Sürgün edilmiş bir hayat…
O yıllarda Trabzon Milletvekili olan Binbaşı Ali Şükrü Bey Mecliste
muhaliflerin sözcüsü konumunda idi. Lozan müzakerelerinde hükümetin yanlış
yaptığını, "Misak-ı Milliye" uymadığını ve Musulu elden kaçırdığını söyleyen
muhalifler, hükümeti sıkıştırmakta idiler ve bu esnada Ali Şükrü Bey
kaçırılmış, bir süre sonra da ölü bulunmuştu. Anlaşılan Mecliste muhalif
olmak meşakkatli bir işti. Hatta bir ara Mart ayında yapılan gizli
görüşmelerde Mustafa Kemalin kürsüden inerek Ali Şükrü üzerine yürüdüğü
meşhurdur. Kazım Karabekir Paşa hatıralarında Mustafa Kemalin Ali Şükrü Beye
olan öfkesini şu satırlarda anlatmaktadır: "14 Kasım 1922 akşamüstü, Gazi ve
Fevzi Paşalarla ben trenle Ankaradan İzmire hareket ettik. Gazi pek asabi
idi; "Muhaliflerden Trabzon milletvekili Ali Şükrü Bey, Ankaraya matbaa
getirmiş ‘TAN´ adında bir gazete çıkaracakmış. Siz hala uyuyorsunuz…" diye
yaverine bağırdı ve yakın, yıkın diye çıkıştı. Ben de bunun doğru
olmayacağını arz ettim." İşte Akifi de, Bediüzzamanı da Meclisten soğutan
sebepler aynı idi… Sebilurreşat Dergisi de o yıllarda "irtica" damgasından
nasibini almış ve Şubat 1925teki "Şeyh Said" isyanı gerekçe gösterilerek
kapatılmıştı. Bu yıllarda Mısıra sürgün edilen Akif tam on yıl Mısırda kaldı
ve uğradığı hayal kırıklığını şu mısralarla anlatıyordu: "Bu değil
beklediğim hürriyet". Bu yıllarda bir Kur´an meali yazmak için Diyanet ile
anlaşan Akif tercümeyi yaptıktan sonra, meali Diyanet´e vermekten vazgeçti.

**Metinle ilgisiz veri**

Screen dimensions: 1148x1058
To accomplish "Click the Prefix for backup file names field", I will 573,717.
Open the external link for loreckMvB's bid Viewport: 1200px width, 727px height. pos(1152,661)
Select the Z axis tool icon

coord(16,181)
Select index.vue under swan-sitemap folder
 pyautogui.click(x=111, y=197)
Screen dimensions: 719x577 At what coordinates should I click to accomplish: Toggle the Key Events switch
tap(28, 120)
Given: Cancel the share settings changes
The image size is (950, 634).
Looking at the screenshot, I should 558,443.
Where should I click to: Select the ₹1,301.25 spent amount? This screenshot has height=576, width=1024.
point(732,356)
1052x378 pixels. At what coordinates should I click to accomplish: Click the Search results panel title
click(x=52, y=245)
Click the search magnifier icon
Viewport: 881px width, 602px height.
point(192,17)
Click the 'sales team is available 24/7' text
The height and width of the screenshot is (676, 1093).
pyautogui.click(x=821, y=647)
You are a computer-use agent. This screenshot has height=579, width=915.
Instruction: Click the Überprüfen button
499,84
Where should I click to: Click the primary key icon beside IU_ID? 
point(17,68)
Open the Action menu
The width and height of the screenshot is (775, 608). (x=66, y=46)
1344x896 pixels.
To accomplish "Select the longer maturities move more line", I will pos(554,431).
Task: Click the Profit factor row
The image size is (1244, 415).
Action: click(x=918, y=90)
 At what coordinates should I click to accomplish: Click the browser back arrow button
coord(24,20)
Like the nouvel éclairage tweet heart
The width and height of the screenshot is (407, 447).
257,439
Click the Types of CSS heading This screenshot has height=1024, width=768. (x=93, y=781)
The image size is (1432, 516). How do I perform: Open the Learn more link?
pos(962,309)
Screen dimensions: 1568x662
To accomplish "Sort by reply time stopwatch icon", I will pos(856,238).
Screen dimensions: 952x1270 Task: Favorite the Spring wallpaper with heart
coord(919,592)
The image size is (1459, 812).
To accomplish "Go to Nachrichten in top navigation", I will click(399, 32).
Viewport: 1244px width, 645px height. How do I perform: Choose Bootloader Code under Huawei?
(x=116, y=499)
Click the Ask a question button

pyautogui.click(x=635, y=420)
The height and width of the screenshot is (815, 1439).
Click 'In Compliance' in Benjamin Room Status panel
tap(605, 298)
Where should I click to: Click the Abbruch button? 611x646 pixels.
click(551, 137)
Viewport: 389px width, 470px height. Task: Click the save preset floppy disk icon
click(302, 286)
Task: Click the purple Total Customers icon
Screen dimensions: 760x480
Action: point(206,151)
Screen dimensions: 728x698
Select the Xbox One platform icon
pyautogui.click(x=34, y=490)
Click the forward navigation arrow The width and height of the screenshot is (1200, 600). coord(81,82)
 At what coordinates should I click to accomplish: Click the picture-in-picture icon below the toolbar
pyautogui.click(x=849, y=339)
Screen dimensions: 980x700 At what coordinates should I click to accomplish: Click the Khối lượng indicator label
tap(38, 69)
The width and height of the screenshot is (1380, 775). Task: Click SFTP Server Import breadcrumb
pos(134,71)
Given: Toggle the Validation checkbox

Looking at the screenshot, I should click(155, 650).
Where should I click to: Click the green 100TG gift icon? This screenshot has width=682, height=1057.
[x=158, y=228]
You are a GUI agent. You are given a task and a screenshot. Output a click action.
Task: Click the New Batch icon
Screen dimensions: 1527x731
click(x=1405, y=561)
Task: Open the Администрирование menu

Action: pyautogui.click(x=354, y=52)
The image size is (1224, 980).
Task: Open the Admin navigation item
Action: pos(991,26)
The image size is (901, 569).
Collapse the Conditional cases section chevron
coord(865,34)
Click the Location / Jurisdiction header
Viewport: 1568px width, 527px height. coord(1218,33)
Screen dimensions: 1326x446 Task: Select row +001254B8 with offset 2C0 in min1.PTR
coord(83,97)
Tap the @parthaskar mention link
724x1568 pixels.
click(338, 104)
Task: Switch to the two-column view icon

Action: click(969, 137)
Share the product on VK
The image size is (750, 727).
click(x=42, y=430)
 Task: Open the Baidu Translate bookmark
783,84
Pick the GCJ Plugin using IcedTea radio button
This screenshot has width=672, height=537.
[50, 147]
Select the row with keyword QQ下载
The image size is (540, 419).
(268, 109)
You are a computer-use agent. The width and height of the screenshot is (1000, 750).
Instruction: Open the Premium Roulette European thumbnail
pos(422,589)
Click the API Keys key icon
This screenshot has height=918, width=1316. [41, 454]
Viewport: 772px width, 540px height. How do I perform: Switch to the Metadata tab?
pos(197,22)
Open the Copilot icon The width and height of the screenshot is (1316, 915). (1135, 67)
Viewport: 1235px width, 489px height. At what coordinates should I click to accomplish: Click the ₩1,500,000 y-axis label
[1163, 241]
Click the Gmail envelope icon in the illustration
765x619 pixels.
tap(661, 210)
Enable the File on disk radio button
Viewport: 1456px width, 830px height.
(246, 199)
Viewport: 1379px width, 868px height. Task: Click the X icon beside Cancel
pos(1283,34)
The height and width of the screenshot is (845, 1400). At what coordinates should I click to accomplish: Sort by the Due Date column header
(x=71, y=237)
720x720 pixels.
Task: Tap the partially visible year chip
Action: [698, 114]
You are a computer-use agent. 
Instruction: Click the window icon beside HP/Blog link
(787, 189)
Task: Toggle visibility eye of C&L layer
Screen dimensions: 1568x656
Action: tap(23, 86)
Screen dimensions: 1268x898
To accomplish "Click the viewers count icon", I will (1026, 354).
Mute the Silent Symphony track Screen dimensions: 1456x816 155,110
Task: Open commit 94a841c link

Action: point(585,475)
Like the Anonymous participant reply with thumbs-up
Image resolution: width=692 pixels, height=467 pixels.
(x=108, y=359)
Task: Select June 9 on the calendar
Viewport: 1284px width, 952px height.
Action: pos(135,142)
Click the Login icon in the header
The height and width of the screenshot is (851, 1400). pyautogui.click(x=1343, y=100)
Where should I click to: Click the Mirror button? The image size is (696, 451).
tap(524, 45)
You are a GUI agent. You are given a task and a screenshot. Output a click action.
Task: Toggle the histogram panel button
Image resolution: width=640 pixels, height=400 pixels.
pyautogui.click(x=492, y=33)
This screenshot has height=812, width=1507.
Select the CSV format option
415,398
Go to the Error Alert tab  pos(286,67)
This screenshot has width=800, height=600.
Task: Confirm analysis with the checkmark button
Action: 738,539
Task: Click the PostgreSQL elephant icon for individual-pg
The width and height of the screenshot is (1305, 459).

Sebebini de şöyle izah eder: " Tercüme çok güzel oldu, umulduğundan da
ziyade. Ama ben bunu verirsem namazda okutmaya kalkacaklar, ben o zaman
Allahın huzuruna çıkamam Peygamber´in yüzüne bakamam…" İşte ileri
görüşlülükte enfes bir örnek. Hasta bir vaziyette yıllar sonra vatanına
dönen Akifin ölümü de bir o kadar hazin olmuştu. Vatanına ve milletine
beslediği sevginin karşılığının bu olması gerçekten insanı kahredici idi. Ve
İstiklal Şairi 27 Aralık 1936 yılı pazar akşamı sevgilisine kavuştu.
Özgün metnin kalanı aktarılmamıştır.